Inter-state of desire
Sometimes, I just want to travel. To anywhere. It doesn’t matter. When I turn onto the interstate in the morning, I want to keep going, to let the road lead me to my next destination, without any plan or reason. I want to continue ahead, passing through the heart of the country and emerging in another state – in another culture altogether.
I think about this every morning. What would happen if I just kept going? If I hopped on Interstate 90 and went South, passing through every town center and mingling with every city’s normal traffic, a stranger becoming part of the local driving culture. I look around and wonder how many of my fellow commuters are actually just passing through for the day, circling the city in search of a rest stop or McDonalds, drifting through South Dakota on their way to bigger and better things. Or, quite possibly, smaller and not as important things.

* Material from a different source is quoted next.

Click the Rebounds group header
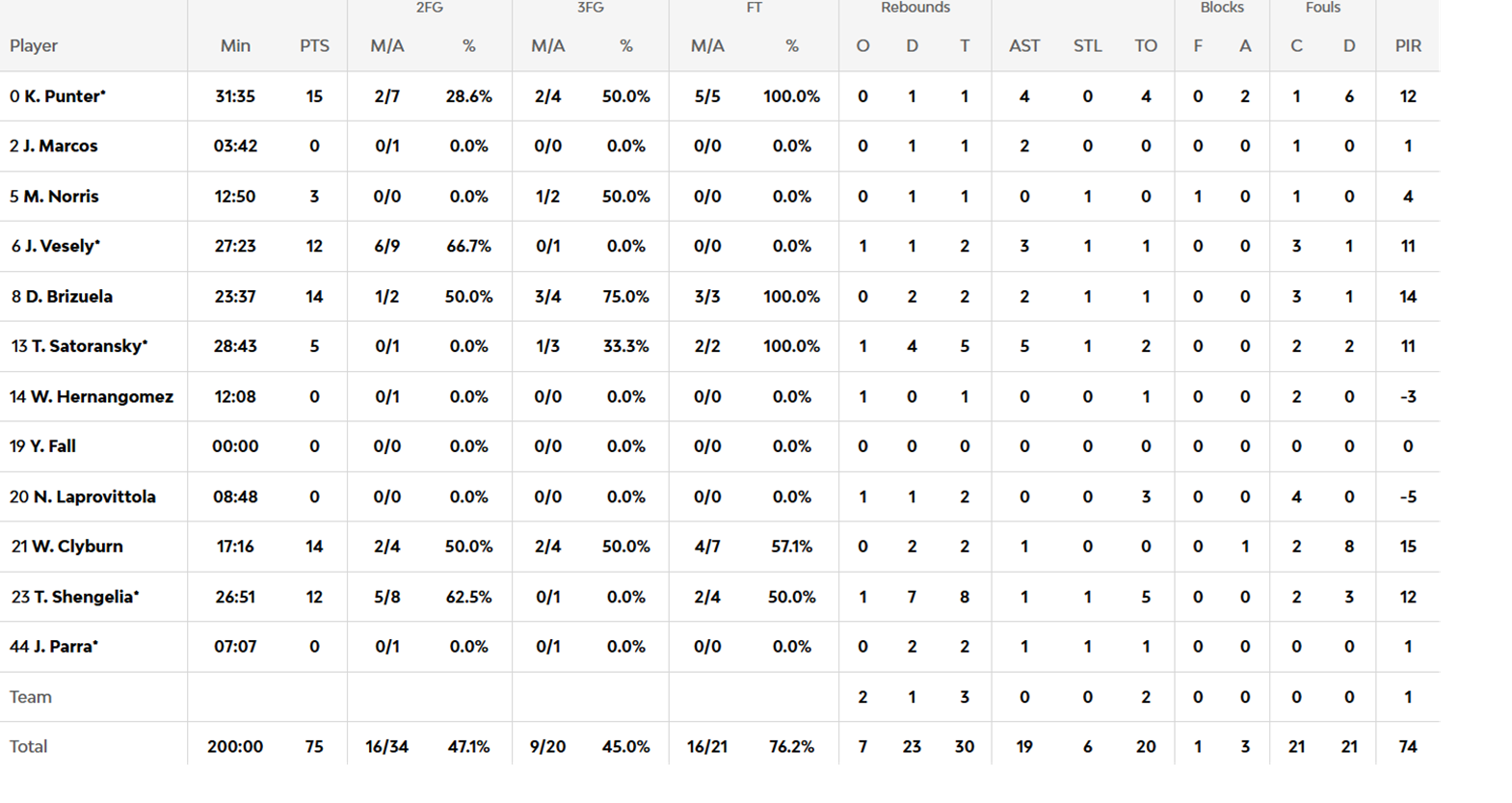The width and height of the screenshot is (1512, 803). pos(915,8)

I could meld with the automobile culture of Milwaukee if I arrived at the right time, sitting in traffic like a hunter in a duck blind, seeking out my prey: the experience of being in a new city, another conquered location to add toward my limit. I would become nearly invisible, a body that has never been encountered before. People would find me unremarkable, another car on another road traveling with everyone else.

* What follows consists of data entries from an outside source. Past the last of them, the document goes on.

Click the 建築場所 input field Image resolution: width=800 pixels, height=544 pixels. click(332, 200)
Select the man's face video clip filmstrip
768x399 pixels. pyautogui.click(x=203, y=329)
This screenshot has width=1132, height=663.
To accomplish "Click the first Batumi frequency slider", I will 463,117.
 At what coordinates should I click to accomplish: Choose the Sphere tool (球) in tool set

But I would know better. I would be enjoying every mile of my journey. No one would suspect a thing – that I was not one of them.
It’s always been a dream of mine to hop in the car and travel an interstate from beginning to end. I want to start in Seattle and pass through every location that I-90 services, through Chicago and Cleveland, eventually landing in Boston. Or, I could mix it up, driving until I felt the draw of a random city, spurred on by the name on an interstate exit sign. Continue south through Omaha to Kansas City? Or switch directions at I-80 and continue on to San Francisco. Or New York City.
I harbor a secret jealousy for people who travel as part of their career. I long to travel the same ribbon as millions before me, making pilgrimages to the corners of the country. I want to embark on my generation’s Oregon Trail – our long and perilous journey to destinations unknown.
Every major town is connected to each other through the interstate system. You could visit any city in the nation just by continuing along the interstate, turning onto a new road every once in a while, and guessing your general direction. I find that so exhilarating. I find it amazing that Seattle, my favorite U.S. city, and Boston, the U.S. destination I desire to visit above all others, could serve as bookends for the interstate that runs through my backyard.
There would be no need for maps. Directions would be unnecessary. Instead, I would just follow the signs. All I would have to do is hop on and drive.